◆ FRAGMENT TEKSTU ◆

============

Od czasu gdy skończyłem z grubsza dziesięć lat moim wielkim marzeniem stało się wyruszyć w głęboki bór, przepastną kanadyjską knieję, z siekierą w garści i strzelbą na plecach. Nie szło w tym o rządzę mordu i zniszczenia, ale o kontakt z dziką przyrodą, przygodę i niezależność. Siekiera dawałaby mi możliwość samodzielnej budowy schronienia i ogrzania się przy ognisku, a strzelba pozwoliłaby ustrzelić coś na kolację i w razie czego obronić się przed rozjuszonym niedźwiedziem albo przebiegłym kuguarem. Minęły lata, a w moim marzeniu zmieniło się tylko to, że teraz wiem, jaka powinna być siekiera, jaka powinna być flinta, a dorosłość pozwala dziecięce marzenie spełnić.
Broń palna, podobnie jak siekiera, nóż czy choćby śrubokręt, to narzędzie. Narzędzia mogą być uniwersalne lub mniej czy bardziej specjalizowane. Gdy pracujemy w domu, warsztacie, na strzelnicy, lub gdy mamy luksus korzystania z transportu samochodowego, możemy sobie pozwolić na korzystanie z całego zestawu bardzo specjalizowanych narzędzi. Możemy mieć kilka noży do różnych zastosowań, kilka różnych siekier czy toporków, a także kilka sztuk broni palnej. Co jednak zrobić, gdy ruszamy w odludzie, gdzie wszystko musimy zanieść na własnych plecach? Potrzebujemy wtedy narzędzi lekkich, niezawodnych, uniwersalnych i skutecznych. Takich, które pomogą nam poradzić sobie z każdym możliwym zadaniem.

============

◆ ZADANIA DO ĆWICZENIA ◆
**1.** Do czego według tekstu o siekierze i strzelbie miałaby służyć autorowi siekiera w kanadyjskiej kniei?
**2.** Wymień wszystkie cechy, jakie według tekstu o siekierze i strzelbie powinny mieć narzędzia zabierane w odludzie.
**3.** Rozwiń tekst o siekierze i strzelbie, dopisując jego dalszy ciąg po ostatnim zdaniu.

◆ DOSTARCZONY MATERIAŁ ◆
============

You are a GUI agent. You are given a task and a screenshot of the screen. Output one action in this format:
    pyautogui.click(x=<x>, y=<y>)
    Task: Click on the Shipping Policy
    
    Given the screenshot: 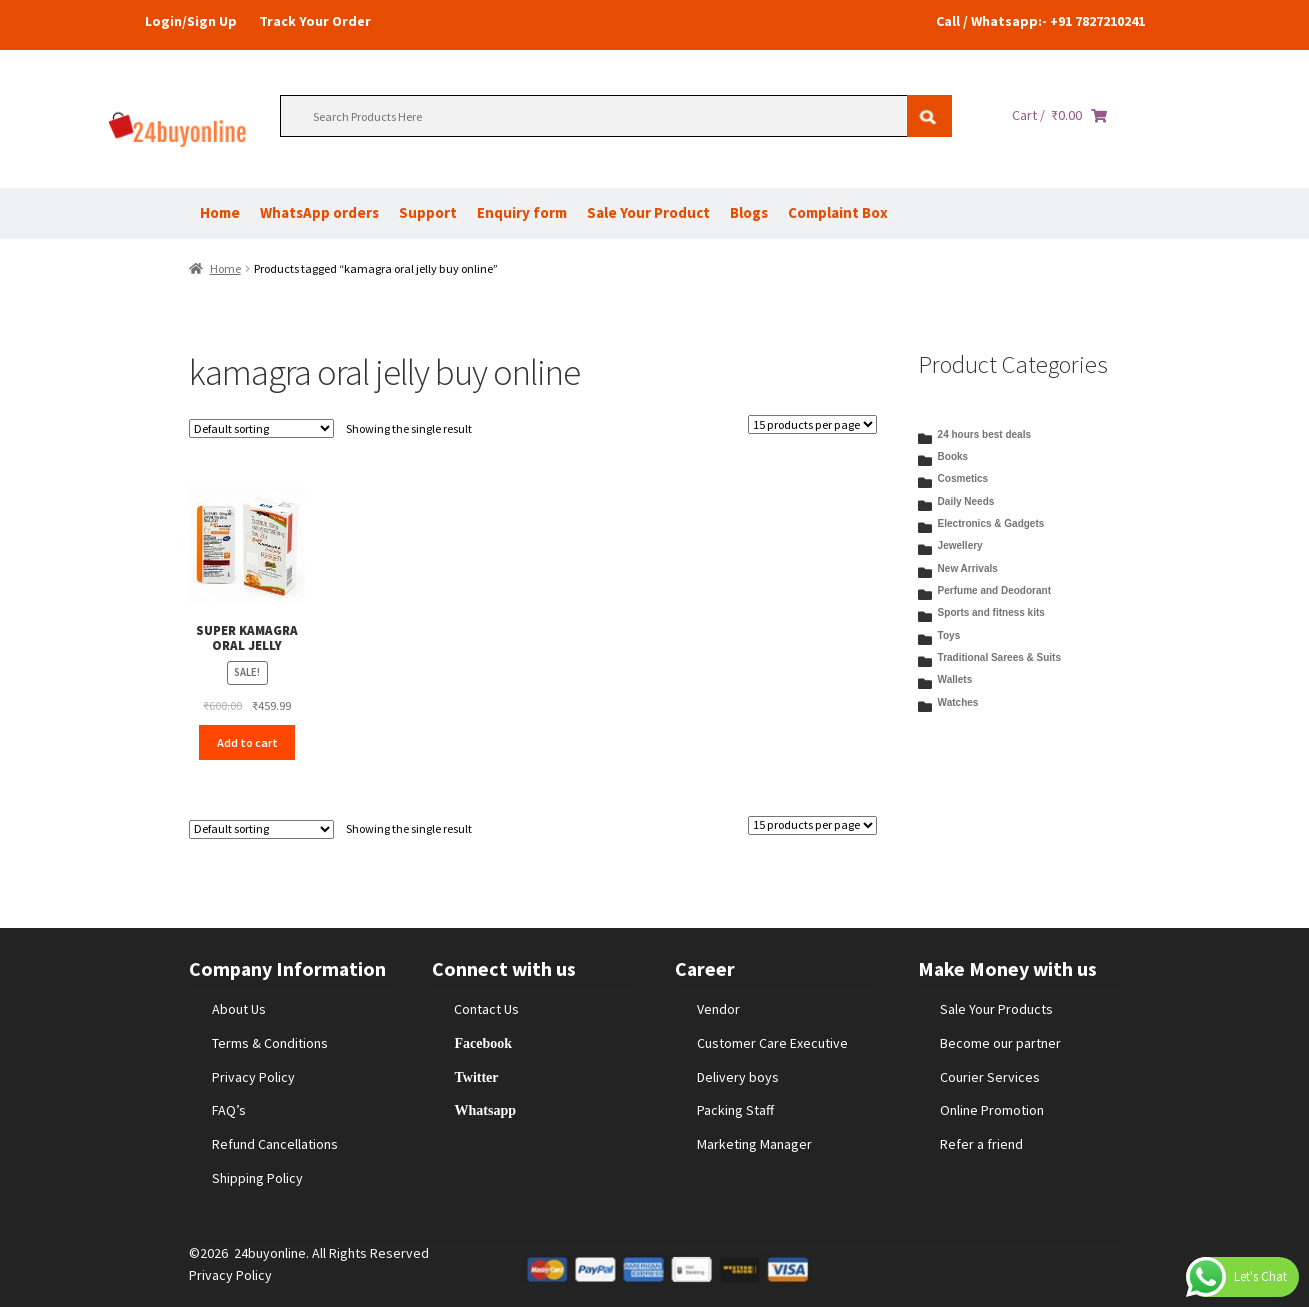 What is the action you would take?
    pyautogui.click(x=257, y=1178)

============

◆ ODPOWIEDZI DO ZADAŃ ◆
**1.** Do samodzielnej budowy schronienia i ogrzania się przy ognisku.

**2.** Lekkie, niezawodne, uniwersalne, skuteczne.

**3.**
O nożach, czy siekierach „do lasu” można przeczytać wiele, nie będę więc tych tematów tutaj poruszał. Nie napisałbym niczego nowego i z pewnością naraził się bardziej doświadczonym pasjonatom. Mogę jednak napisać kilka słów o doborze broni palnej na tego typu wyprawę. Nie poruszę wszystkich możliwych aspektów, bo wymagałoby to napisania grubej książki, ale postaram przedstawić Wam mój tok rozumowania.
Na wstępie też uprzedzam tych z Was, którzy polują w Polsce, lub są do polskich realiów przyzwyczajeni, że przy wyborze broni na daleką wyprawę w odludzie muszę polegać na kalibrach i mocy amunicji, którą w innych warunkach uznalibyśmy za ledwie akceptowalną lub nawet nieakceptowalną. Niektóre wybory mogą nie spełniać polskich norm dotyczących energii wylotowej pocisku, mogą też dotyczyć polowań na zwierzynę na którą w Polsce się nie poluje albo przy użyciu rodzaju broni (np. rewolwery) czy amunicji (np. boczny zapłon .22LR) w Polsce do tego celu w ogóle nie stosowanych. Realia i prawo amerykańskiej dziczy bywają odmienne od polskiej kniei.
Od początku więc. Do czego mi jest ta broń w ogóle potrzebna? W głębokim buszu od broni oczekuję skuteczności przy polowaniu na małą zwierzynę, przy polowaniu na grubego zwierza oraz do samoobrony przed dzikimi zwierzętami. Strzelanin z ludźmi nie przewiduję. Do tego powinna być jak najlżejsza, niezawodna, w cenie którą jestem w stanie zapłacić oraz musi być legalna.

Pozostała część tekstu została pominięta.